>>>>>

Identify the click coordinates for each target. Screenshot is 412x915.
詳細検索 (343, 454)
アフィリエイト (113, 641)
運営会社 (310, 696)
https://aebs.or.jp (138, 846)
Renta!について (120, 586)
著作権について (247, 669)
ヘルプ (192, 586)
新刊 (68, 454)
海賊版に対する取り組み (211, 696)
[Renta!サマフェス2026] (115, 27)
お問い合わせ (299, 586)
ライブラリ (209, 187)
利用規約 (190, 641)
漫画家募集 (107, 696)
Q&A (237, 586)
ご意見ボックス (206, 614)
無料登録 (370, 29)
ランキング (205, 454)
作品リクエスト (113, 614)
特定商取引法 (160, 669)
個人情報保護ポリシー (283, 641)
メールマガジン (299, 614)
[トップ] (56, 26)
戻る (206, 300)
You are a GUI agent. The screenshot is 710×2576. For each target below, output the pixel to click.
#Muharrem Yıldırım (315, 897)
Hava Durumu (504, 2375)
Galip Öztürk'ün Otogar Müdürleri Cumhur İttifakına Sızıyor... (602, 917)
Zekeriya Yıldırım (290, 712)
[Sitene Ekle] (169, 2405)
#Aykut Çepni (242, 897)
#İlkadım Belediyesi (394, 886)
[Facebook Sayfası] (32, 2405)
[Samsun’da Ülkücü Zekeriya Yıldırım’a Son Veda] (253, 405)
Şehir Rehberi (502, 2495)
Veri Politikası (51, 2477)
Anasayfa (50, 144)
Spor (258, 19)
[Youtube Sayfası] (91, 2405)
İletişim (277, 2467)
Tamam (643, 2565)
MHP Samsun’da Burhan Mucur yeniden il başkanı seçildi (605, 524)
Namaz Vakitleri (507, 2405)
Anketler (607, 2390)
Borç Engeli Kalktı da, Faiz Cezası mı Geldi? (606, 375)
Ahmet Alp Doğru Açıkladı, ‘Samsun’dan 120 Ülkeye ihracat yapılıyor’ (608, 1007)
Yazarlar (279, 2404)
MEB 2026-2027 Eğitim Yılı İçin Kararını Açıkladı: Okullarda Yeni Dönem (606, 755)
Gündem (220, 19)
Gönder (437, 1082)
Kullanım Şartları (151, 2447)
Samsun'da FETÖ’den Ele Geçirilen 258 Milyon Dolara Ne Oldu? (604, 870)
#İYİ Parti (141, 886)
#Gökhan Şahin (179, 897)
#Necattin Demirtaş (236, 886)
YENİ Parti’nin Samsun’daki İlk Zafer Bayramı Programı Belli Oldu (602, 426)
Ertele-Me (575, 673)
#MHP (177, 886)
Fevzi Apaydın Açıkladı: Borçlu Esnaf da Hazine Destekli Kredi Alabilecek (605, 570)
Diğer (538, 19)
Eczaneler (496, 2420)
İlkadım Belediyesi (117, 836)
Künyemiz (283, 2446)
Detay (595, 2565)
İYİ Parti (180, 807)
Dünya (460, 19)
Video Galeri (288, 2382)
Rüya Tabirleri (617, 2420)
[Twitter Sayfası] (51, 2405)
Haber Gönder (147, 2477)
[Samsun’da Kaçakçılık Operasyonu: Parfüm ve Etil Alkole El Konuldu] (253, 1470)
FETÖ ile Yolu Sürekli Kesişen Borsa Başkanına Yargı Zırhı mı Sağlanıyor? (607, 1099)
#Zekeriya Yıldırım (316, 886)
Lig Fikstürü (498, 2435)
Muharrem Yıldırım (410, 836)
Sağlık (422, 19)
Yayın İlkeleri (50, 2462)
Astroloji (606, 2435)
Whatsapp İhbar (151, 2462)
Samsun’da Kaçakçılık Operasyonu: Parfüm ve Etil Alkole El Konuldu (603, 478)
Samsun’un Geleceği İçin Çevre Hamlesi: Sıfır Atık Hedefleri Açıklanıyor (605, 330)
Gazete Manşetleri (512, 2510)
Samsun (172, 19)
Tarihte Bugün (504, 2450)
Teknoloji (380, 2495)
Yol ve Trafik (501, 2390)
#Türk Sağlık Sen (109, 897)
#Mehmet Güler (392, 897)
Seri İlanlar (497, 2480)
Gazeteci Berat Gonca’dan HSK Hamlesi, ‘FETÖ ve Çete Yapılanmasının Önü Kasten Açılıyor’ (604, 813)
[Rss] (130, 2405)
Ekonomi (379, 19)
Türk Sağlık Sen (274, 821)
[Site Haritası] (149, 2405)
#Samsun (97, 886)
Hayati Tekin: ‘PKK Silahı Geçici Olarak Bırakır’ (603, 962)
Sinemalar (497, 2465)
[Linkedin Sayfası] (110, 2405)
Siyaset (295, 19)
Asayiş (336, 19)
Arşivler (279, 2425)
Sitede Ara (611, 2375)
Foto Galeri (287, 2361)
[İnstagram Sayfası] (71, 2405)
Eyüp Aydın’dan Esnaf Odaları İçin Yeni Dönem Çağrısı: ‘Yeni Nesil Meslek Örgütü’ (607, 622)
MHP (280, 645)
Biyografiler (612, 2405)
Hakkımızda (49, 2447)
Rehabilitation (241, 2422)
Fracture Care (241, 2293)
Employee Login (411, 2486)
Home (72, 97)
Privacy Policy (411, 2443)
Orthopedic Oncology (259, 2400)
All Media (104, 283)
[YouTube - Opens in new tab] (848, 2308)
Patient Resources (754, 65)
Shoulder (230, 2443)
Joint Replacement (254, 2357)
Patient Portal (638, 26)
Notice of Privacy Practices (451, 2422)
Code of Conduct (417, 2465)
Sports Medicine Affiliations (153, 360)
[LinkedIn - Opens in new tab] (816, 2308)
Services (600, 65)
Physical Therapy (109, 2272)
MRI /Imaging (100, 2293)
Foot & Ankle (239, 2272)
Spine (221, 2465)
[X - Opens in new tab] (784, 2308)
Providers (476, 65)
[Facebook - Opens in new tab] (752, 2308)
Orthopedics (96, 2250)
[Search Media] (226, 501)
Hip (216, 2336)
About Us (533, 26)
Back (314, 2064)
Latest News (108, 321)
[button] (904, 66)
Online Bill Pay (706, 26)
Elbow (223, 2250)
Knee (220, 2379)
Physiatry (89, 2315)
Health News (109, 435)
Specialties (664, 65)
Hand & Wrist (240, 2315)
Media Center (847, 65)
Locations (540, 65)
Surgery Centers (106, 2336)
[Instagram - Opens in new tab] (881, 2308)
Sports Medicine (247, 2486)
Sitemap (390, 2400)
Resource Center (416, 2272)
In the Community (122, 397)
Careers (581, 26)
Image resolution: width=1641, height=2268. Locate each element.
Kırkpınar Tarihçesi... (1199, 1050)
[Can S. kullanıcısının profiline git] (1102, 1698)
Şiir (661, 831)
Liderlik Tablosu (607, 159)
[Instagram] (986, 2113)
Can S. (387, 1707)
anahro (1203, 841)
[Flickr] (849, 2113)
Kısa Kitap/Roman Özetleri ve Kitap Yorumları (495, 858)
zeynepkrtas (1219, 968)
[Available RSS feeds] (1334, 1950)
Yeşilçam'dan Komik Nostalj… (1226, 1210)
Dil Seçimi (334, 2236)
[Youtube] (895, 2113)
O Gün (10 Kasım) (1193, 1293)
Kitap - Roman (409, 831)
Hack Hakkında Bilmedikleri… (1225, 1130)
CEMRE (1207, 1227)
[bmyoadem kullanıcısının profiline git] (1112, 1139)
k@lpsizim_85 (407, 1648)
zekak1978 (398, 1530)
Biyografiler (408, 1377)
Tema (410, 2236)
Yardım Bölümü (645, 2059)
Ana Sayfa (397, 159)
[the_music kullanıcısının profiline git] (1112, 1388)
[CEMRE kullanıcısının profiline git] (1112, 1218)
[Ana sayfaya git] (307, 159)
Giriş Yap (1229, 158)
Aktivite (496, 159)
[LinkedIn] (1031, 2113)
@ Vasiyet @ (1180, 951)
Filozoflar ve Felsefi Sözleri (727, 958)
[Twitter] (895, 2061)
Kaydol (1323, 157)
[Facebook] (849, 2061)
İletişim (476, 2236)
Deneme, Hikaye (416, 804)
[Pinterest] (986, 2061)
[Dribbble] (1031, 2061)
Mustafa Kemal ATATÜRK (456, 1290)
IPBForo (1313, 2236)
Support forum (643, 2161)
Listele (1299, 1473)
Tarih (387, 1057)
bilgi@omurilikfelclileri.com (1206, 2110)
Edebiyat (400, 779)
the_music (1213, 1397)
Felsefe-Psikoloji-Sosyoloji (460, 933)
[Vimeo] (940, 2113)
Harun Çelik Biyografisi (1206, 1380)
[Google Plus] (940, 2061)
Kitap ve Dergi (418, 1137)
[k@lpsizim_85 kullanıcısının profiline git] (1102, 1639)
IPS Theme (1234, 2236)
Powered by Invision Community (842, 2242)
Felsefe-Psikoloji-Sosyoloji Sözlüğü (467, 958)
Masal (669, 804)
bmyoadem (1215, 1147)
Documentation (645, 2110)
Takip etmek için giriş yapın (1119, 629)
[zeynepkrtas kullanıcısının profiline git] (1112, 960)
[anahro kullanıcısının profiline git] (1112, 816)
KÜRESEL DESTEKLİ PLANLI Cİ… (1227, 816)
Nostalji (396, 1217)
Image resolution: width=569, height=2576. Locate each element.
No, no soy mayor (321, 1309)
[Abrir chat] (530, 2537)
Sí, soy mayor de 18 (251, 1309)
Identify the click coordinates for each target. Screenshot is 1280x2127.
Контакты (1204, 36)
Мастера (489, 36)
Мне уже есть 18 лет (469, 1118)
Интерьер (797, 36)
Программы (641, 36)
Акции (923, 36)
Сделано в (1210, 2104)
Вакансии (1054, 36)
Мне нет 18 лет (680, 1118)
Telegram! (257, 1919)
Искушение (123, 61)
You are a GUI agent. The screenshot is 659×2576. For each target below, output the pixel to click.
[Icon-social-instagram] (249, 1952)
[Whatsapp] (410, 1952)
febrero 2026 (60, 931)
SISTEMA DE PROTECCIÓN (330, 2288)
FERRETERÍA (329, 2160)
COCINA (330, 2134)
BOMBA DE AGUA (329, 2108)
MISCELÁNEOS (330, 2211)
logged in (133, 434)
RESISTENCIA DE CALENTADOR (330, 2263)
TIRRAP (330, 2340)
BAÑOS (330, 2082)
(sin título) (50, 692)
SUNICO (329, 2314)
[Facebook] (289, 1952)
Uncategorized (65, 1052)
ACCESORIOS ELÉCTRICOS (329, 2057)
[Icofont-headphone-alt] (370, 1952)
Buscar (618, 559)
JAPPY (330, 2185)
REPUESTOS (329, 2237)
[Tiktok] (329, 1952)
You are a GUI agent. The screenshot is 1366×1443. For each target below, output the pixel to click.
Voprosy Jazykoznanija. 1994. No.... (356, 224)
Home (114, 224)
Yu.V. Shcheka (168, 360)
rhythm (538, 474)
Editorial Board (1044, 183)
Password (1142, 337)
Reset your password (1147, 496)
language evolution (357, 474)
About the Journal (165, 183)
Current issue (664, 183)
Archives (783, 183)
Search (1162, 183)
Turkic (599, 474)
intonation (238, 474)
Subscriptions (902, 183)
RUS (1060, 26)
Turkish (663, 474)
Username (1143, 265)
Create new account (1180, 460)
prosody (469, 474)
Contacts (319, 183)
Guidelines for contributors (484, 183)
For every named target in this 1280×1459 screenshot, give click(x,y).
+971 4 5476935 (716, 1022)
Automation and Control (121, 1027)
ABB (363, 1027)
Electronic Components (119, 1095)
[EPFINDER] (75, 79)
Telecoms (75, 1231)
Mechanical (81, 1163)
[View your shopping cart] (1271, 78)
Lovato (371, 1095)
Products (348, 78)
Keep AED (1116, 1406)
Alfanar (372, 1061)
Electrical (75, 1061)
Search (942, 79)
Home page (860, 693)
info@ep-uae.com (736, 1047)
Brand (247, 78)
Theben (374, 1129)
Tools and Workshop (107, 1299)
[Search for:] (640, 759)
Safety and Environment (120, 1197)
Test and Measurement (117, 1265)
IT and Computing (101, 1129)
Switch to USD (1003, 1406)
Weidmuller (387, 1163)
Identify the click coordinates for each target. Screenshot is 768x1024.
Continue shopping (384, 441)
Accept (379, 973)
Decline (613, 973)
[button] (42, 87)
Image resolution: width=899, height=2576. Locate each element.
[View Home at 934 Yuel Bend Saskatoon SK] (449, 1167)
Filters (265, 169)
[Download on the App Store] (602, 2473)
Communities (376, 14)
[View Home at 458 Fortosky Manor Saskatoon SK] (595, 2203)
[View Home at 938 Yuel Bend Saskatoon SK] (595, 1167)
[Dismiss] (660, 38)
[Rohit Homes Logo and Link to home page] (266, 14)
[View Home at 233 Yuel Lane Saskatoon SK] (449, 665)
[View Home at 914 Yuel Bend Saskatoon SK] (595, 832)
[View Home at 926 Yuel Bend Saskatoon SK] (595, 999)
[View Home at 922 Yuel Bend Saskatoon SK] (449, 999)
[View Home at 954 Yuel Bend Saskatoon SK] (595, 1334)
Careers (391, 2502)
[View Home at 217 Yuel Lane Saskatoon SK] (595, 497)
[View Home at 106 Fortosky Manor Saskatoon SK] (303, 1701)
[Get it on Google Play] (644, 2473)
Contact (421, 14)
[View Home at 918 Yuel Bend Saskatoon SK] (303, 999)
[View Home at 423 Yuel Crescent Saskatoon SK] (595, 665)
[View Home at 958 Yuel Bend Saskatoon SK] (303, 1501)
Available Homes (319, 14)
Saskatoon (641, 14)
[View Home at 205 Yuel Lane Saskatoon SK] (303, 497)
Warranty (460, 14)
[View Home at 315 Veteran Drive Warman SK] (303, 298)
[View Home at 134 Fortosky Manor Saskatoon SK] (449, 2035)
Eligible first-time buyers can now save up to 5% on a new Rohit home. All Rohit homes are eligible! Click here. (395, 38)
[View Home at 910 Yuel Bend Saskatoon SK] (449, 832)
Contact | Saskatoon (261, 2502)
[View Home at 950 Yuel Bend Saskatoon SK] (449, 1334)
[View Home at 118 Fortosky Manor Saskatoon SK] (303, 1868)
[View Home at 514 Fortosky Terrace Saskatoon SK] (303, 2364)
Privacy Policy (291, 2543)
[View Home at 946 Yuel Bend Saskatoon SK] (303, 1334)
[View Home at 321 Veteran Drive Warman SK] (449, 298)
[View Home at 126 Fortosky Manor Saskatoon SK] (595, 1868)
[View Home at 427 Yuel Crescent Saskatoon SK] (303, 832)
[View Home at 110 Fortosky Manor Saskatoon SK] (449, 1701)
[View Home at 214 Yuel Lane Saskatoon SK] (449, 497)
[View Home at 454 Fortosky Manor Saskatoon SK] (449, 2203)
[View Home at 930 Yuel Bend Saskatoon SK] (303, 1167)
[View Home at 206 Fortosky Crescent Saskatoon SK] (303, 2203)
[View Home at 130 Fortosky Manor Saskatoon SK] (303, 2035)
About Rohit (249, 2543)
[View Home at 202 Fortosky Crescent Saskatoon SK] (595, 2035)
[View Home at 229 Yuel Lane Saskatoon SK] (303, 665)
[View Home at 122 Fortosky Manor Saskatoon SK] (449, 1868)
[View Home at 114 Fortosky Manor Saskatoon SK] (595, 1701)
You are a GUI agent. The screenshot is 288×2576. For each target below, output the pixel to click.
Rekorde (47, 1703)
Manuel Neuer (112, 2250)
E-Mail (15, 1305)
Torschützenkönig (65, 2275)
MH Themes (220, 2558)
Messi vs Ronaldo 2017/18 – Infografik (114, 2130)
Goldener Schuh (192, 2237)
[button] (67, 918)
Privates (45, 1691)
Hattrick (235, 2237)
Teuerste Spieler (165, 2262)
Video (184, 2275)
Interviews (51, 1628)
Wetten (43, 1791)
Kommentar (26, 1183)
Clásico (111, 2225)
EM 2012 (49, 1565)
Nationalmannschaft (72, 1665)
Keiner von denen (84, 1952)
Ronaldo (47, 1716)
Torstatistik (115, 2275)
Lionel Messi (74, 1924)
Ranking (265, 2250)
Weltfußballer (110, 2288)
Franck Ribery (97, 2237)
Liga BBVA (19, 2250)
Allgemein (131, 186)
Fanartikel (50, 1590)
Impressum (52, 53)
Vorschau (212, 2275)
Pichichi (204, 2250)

<<<<<

Reproduce exactly the lines of the records above from the one with "[X - Opens in new tab] (784, 2308)" to the one with "Locations (540, 65)", both included, and leave out everything else.

# Answer space:
[X - Opens in new tab] (784, 2308)
Providers (476, 65)
[Facebook - Opens in new tab] (752, 2308)
Orthopedics (96, 2250)
[Search Media] (226, 501)
Hip (216, 2336)
About Us (533, 26)
Back (314, 2064)
Latest News (108, 321)
[button] (904, 66)
Online Bill Pay (706, 26)
Elbow (223, 2250)
Knee (220, 2379)
Physiatry (89, 2315)
Health News (109, 435)
Specialties (664, 65)
Hand & Wrist (240, 2315)
Media Center (847, 65)
Locations (540, 65)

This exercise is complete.